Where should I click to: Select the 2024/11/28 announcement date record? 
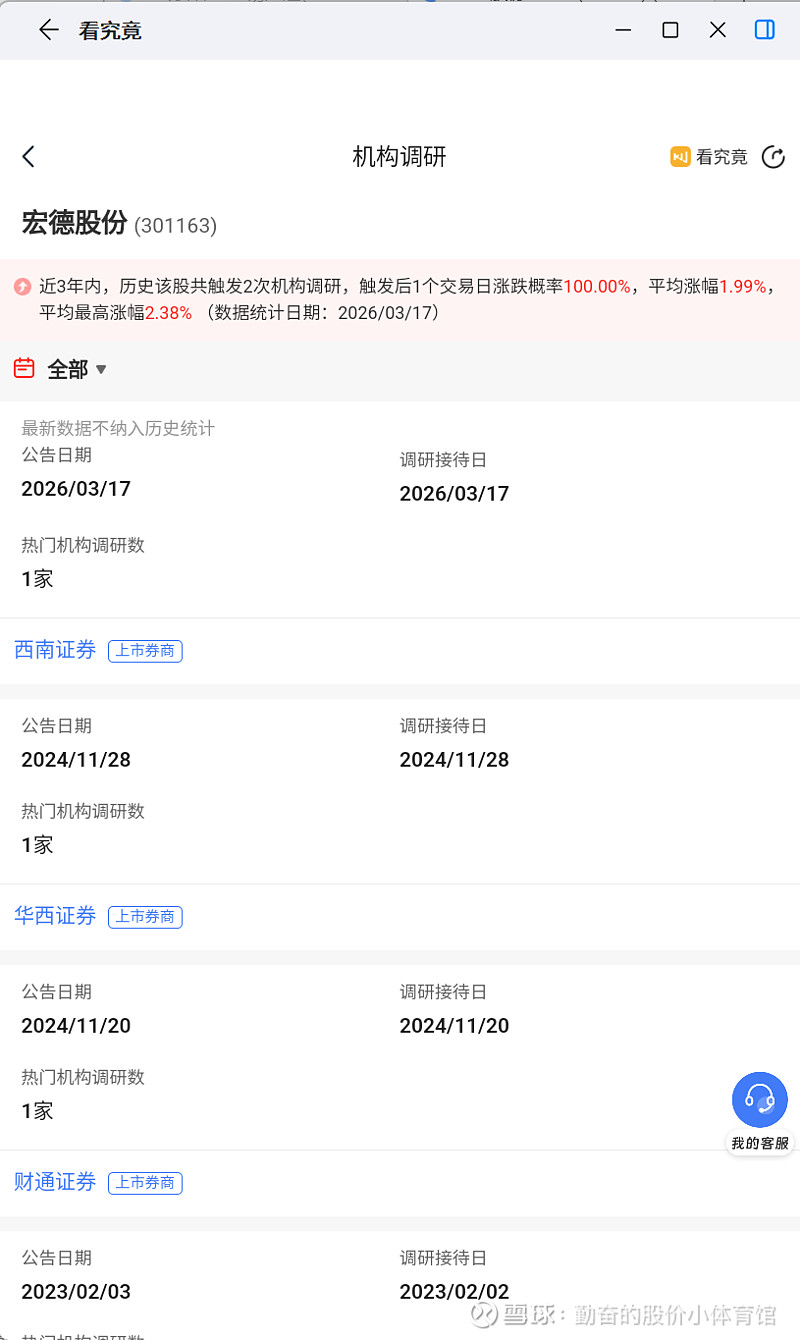coord(76,760)
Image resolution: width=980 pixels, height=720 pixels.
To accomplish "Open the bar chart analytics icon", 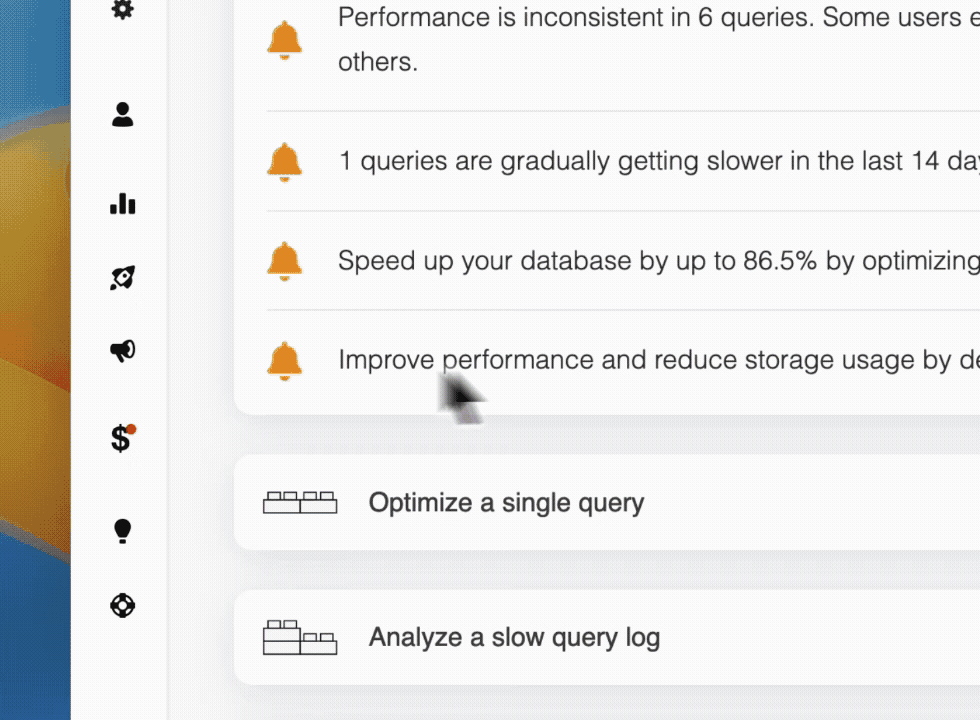I will pyautogui.click(x=122, y=203).
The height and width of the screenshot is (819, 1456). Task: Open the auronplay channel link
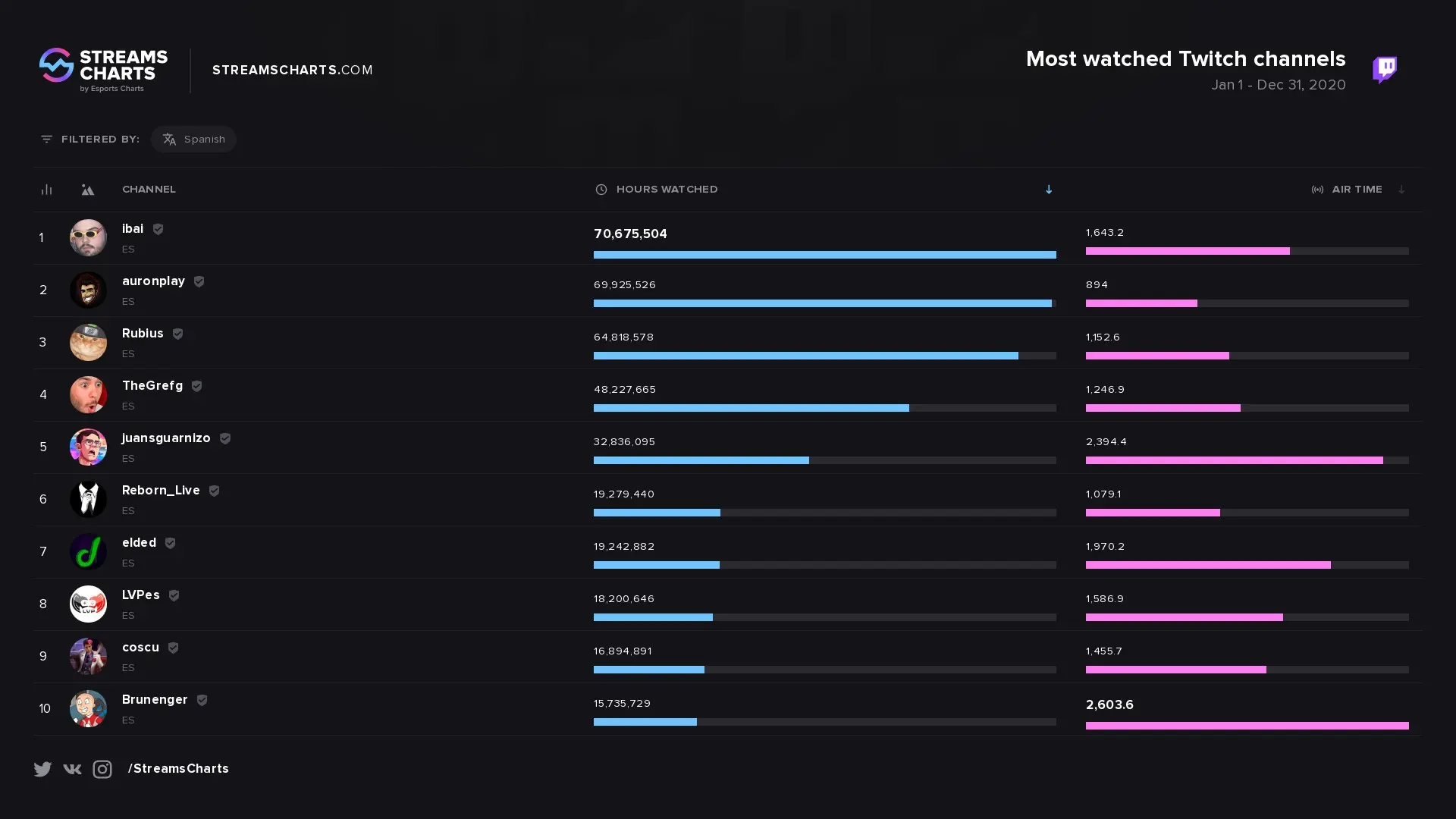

★ ★ ★ ★

# WHAT YOU HAVE TO DO
Which lines of the data contain the word "width"? Copy each such line in full, matching case exactly.

# SOLVED EXERCISE
Image resolution: width=980 pixels, height=720 pixels.
The height and width of the screenshot is (819, 1456). Task: Open the auronplay channel link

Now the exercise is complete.